Culture is becoming intensely possessed by demons who plant murder in the hearts of people. Entertainment is one of the mediums they use to spread a culture of death.

“I can watch Netflix to see people get killed,” says Thomas, himself a fan of one of the streaming service’s shows.

As Uvalde, Texas mourned the innocent blood of 19 school children gunned down at the hands of an 18-year-old mass murderer, Netflix began airing the fourth season of a show Thomas enjoys – “Stranger Things.”

A disclaimer before the show began indicated that, due to the mass shooting in Uvalde, Netflix was compelled to warn viewers of disturbing images of dead children.

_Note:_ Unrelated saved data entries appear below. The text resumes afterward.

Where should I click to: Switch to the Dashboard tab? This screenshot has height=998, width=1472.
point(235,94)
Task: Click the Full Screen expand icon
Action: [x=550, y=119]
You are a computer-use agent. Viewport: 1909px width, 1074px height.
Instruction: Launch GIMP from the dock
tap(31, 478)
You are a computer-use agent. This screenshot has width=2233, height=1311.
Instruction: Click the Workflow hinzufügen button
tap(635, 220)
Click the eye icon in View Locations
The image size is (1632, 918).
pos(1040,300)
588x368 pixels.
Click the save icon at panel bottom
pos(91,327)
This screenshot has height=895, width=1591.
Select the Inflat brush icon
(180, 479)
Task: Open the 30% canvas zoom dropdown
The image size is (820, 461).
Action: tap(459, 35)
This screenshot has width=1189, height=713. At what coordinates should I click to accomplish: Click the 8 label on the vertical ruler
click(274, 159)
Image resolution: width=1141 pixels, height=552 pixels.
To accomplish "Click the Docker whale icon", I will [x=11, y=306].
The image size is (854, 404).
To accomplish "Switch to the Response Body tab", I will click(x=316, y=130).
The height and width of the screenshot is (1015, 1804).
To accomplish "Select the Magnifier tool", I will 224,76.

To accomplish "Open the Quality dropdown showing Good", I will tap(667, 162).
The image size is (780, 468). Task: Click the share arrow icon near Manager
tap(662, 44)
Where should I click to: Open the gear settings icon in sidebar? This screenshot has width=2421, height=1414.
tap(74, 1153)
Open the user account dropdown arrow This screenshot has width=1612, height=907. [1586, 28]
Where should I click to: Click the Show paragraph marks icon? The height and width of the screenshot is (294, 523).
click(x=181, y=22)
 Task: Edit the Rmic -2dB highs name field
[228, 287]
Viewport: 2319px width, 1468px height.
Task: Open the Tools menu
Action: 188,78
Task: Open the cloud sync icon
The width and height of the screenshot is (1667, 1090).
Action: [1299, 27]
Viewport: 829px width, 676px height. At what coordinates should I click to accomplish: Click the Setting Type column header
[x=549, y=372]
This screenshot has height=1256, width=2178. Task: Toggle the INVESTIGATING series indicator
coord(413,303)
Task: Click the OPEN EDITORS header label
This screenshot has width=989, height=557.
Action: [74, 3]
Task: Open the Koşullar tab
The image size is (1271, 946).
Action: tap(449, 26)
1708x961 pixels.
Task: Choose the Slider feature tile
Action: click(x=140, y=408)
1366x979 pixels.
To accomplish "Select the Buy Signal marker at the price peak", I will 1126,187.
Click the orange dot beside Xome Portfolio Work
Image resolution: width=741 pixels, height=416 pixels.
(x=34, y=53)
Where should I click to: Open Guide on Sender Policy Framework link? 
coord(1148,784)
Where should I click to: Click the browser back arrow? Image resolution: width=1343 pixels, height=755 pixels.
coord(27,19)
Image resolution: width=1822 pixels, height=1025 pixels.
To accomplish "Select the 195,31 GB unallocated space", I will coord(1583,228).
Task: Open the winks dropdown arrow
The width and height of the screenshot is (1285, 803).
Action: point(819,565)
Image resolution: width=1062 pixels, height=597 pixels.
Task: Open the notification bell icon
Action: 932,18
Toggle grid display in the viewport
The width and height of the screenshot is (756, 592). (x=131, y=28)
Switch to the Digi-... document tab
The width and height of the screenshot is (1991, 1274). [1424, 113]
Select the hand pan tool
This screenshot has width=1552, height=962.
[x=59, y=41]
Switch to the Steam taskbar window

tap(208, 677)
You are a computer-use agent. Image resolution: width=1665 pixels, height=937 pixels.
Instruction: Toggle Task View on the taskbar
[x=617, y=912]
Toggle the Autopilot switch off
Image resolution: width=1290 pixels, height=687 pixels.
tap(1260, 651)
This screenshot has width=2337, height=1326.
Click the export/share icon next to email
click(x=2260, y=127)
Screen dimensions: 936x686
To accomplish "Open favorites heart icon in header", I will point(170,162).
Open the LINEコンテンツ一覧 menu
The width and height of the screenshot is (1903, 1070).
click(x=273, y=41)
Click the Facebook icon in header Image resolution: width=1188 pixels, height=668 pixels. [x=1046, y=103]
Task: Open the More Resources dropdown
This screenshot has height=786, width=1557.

“Yet, they’re cashing in on the millions of viewers who are absolutely hooked on this story, feeding their appetites for murder. We were not made to behold even simulated murder. Yet it’s been so indoctrinated through entertainment that we’ve become desensitized,” Thomas says.

With Jesus as the center, Civil Righteousness is comprised of people on the left and right of gun-law and abortion debates.

“We have to be willing to let Jesus wage war on the things we’ve accepted in our culture that stand in direct opposition to the way of the cross. We cannot embrace as a way of life instruments of death, then say we care about being pro-life. It’s pro-life for the born and unborn,” says Thomas.

A father in the St. Louis, Missouri area, Thomas says it’s important for parents to have honest conversations with their children about mass shootings, and to pray for and with them.

“Develop a prayer life if you don’t have one, and teach your children how to pray. Teach them how to hear God’s voice and how to read his Word. Teach them how to praise God in the midst of the darkness, and how to be a light in their schools. Teach them to pray for their classmates,” Thomas says.

As a family and ministry leader, Thomas believes prayer, spiritual warfare, forgiveness and love are offensive weapons believers should employ. “We know our streets are filled with shooters. We pray for them,” he says.